Medicare Part B Premium and Deductible
The Part B standard monthly premium for 2019 is projected to be $135.50, which is a modest increase of $1.50 from the 2018 amount.
Higher-income beneficiaries (incomes exceeding $85,000 for an individual and $170,000 for a couple) pay larger income-related monthly premiums, which are projected to range from $189.70 to $460.70 in 2019, compared with $187.50 to $428.60 in 2018. The large increase for people with the highest incomes is due to the Bipartisan Budget Act of 2018, which established a new income-related premium threshold. Beginning in 2019, individuals with incomes at or above $500,000 a year (or couples at or above $750,000) will pay premiums that cover 85 percent of program costs, a five percent increase over prior law.
The annual deductible is projected to increase slightly from $183 to $185 for all beneficiaries in 2018.
Medicare Part D
Part D expenditures as a percent of GDP are expected to increase from 0.48 percent in 2018 to 1.16 percent in 2092. The average annual increase in expenditures for Part D is projected to rise to 6.0 percent over the next 5 years — compared to 4.7 percent growth for the overall U.S. economy.
The typical Part D monthly premium is $35.02 in 2018 and is estimated to be $35.52 in 2019.
In 2018, Part D enrollees with incomes exceeding the threshold of $85,000 for an individual and $170,000 for a couple are paying an income-related monthly adjustment amount in addition to their normal plan premium, ranging from $13.00 to $74.80 per month. In 2019 this range is estimated to increase to $13.20 to $82.90. The Part D annual deductible, which is $405 in 2018, will be $415 in 2019.
Parts B and D Out-of-Pocket Costs
The Medicare Trustees project that by 2092, Parts B and D out-of-pocket costs (premiums and cost-sharing amounts) will consume 35 percent of the average Social Security check compared to 23 percent in 2018.

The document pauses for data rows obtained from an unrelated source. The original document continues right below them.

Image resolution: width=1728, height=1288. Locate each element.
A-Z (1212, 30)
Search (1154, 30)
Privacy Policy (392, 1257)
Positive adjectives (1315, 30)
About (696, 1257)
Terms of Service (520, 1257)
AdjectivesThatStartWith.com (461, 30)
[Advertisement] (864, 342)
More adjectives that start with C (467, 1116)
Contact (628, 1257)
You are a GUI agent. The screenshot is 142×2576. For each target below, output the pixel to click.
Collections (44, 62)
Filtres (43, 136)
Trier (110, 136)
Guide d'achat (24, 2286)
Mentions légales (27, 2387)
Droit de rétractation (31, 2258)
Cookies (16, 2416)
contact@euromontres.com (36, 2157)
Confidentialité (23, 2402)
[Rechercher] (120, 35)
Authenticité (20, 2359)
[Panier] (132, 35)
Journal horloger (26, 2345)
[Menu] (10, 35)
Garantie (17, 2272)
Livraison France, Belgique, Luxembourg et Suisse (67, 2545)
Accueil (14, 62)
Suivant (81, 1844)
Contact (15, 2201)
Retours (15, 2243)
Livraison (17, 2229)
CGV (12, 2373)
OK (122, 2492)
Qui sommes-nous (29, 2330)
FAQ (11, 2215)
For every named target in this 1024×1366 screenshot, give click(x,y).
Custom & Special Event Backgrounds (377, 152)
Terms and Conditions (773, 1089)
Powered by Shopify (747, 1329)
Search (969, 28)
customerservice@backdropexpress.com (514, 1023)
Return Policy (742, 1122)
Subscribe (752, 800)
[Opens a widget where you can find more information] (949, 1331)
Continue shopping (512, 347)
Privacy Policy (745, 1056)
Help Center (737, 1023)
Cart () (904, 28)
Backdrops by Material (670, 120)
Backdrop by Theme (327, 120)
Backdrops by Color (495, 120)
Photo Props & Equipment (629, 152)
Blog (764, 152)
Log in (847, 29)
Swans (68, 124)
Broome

NATIONAL COMMITTEE POSITION
Medicare faces a long-term financial challenge due to the large increase in the number of beneficiaries as baby boomers reach age 65, skyrocketing prescription drug prices and overall health care inflation that continues to increase at too high a rate.
It is critical that we continue to implement reforms included in the Affordable Care Act that are containing costs and promoting access to quality health care. This includes supporting coordinated care through Accountable Care Organizations, medical homes, bundled payments, and reducing hospital readmissions and hospital-acquired infections, as well as efforts to further reduce spending due to waste, fraud and abuse. These provisions, along with requirements in the law to slow the rate of increase in provider payments and reduce overpayments to Medicare Advantage plans, are necessary to prevent Medicare costs from becoming unsustainable for both beneficiaries and the federal government.
The National Committee supports strengthening Medicare’s financing without shifting costs to beneficiaries by requiring pharmaceutical manufacturers to pay Part D drug rebates to the federal government and allowing Medicare to negotiate prescription drug prices. The Congressional Budget Office (CBO) has estimated savings of $121 billion over 10 years if drug manufacturers were required to provide rebates for drugs prescribed for low-income Medicare beneficiaries, as they were required to do before passage of the Medicare Modernization Act.